Ein neues Gutachten stellt den Dichter als glühenden Nazi-Verehrer dar. Der Gemeinderat beschließt die Umbenennung der Schule. Die beiden Straßennamen bleiben, werden aber mit Informationstafeln versehen.

Leonberg - Die August-Lämmle-Schule in Leonberg bekommt einen neuen Namen. Die beiden Straßen, die nach dem wegen seiner Nähe zum Naziregime umstrittenen schwäbischen Mundartdichter benannt sind, werden nicht umbenannt. Doch der August-Lämmle-Weg im Ramtel und die Lämmle-Straße in Warmbronn erhalten Informationstafeln, auf denen der historische Hintergrund des Literaten erläutert wird. Aus der Liste der Leonberger Ehrenbürger wird August Lämmle gestrichen, ohne dass dabei verschwiegen wird, dass er diesen besonderen Titel zu Lebzeiten inne hatte.

 

Das sind die Ergebnisse, die der Gemeinderat am Donnerstagabend nach einer sachlichen Debatte mit großer Mehrheit beschlossen hat. Grundlage für das Votum ist ein aktuelles Gutachten des Münchener Historikers Peter Poguntke, das die Stadt in Auftrag gegeben hatte. Über den neuen Namen der Ganztagsschule wird die Schulkonferenz befinden, der Lehrer, Eltern und Schüler angehören.

Was bisher geschah

Der Dichter und Volkskundler kam 1944 nach Leonberg, nachdem er seine Wohnung in Bad Cannstatt bei einem Bombenangriff verloren hatte. Ihm wurde ein Grundstück am Golfplatz zugewiesen, das der Vorbesitzer, ein jüdischer Industrieller, auf Druck der Nazis verkaufen musste. Der Gutachter betont, dass Lämmle den Zuschlag „nicht als treuer Parteigänger, sondern als prominenter Dichter“ erhielt.

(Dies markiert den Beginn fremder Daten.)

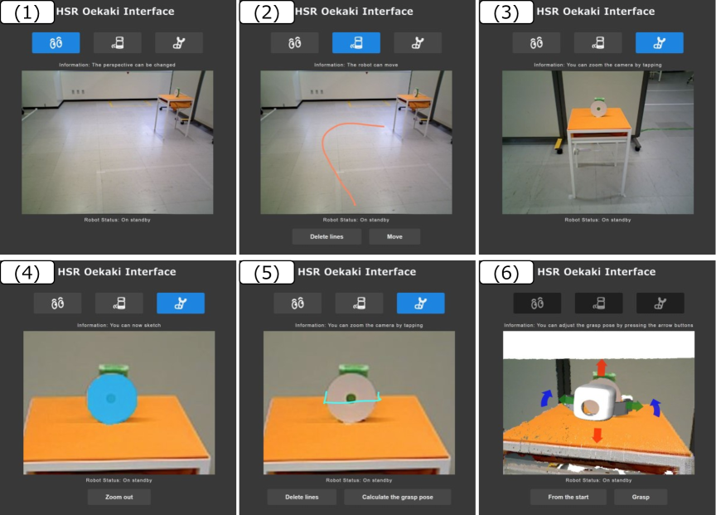Screen dimensions: 716x515
Task: Click the From the start button
Action: (568, 498)
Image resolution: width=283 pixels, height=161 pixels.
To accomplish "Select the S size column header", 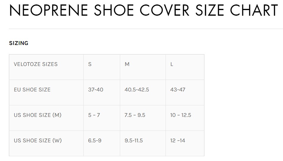I will click(x=90, y=64).
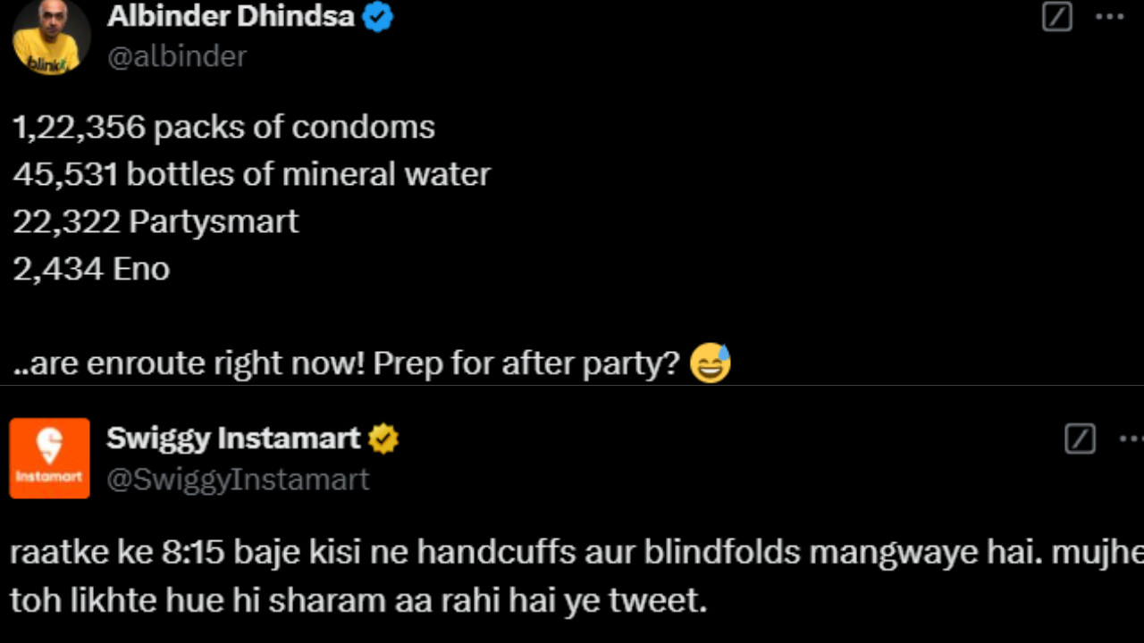Select the '45,531 bottles of mineral water' line
1144x643 pixels.
251,174
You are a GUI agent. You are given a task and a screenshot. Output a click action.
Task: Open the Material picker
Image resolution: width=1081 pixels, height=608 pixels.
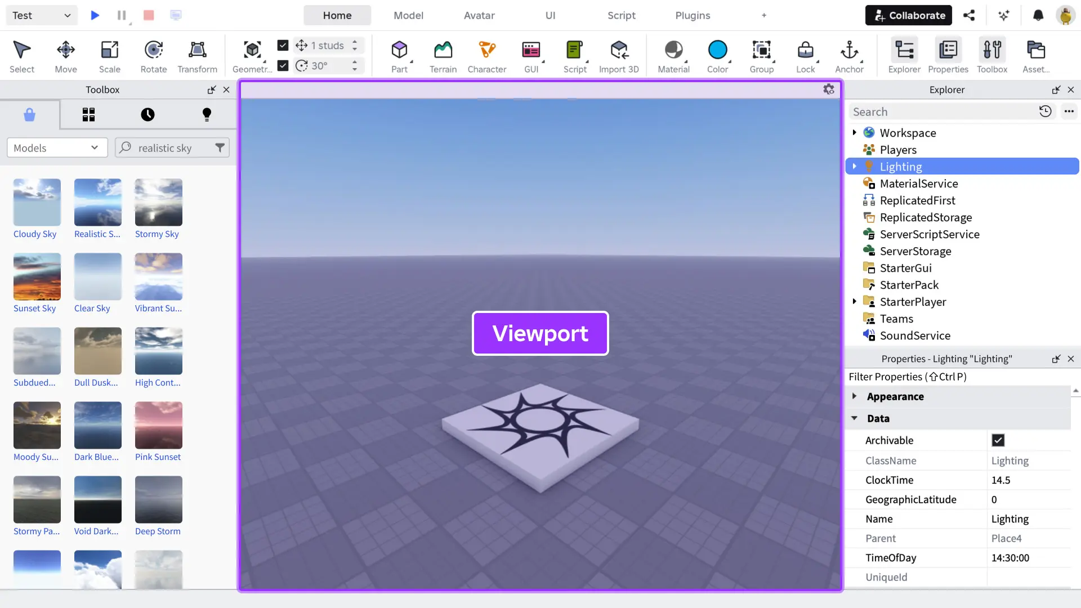point(673,55)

1947 wurde Lämmle im Entnazifizierungsverfahren von der Leonberger Spruchkammer III als Mitläufer eingestuft und zu einem „Sühnegeld“ von 2000 Mark verurteilt. Eine Einschätzung, die für den Historiker Poguntke „aus heutiger Sicht nicht nachvollziehbar ist“.

August Lämmle Foto: LKZ-Archiv

1951 erhielt Lämmle aufgrund seiner literarischen und wissenschaftlichen Verdienste den Titel Professor und wurde vom Leonberger Gemeinderat zum Ehrenbürger ernannt.

Die Leonberger KZ-Gedenkstätten-Initiative setzte sich stets kritisch mit Lämmles Rolle in der Nazizeit auseinander. Vor einem Jahr forderte sie Oberbürgermeister Martin Georg Cohn (SPD) schriftlich auf, die Ehrenbürgerschaft und die Namensgebung zu überprüfen.

Der OB brachte dieses Ansinnen in den Kultusausschuss des Gemeinderates ein, wo der Auftrag für ein wissenschaftliches Gutachten beschlossen wurde – jenes von Peter Poguntke, das jetzt vorliegt.

Die aktuelle Diskussion

Im Gemeinderat stellt der Historiker die wichtigsten Eckpunkte seiner Forschungen am Donnerstag persönlich vor und stößt damit auf große Anerkennung und weitgehend auf inhaltliche Zustimmung.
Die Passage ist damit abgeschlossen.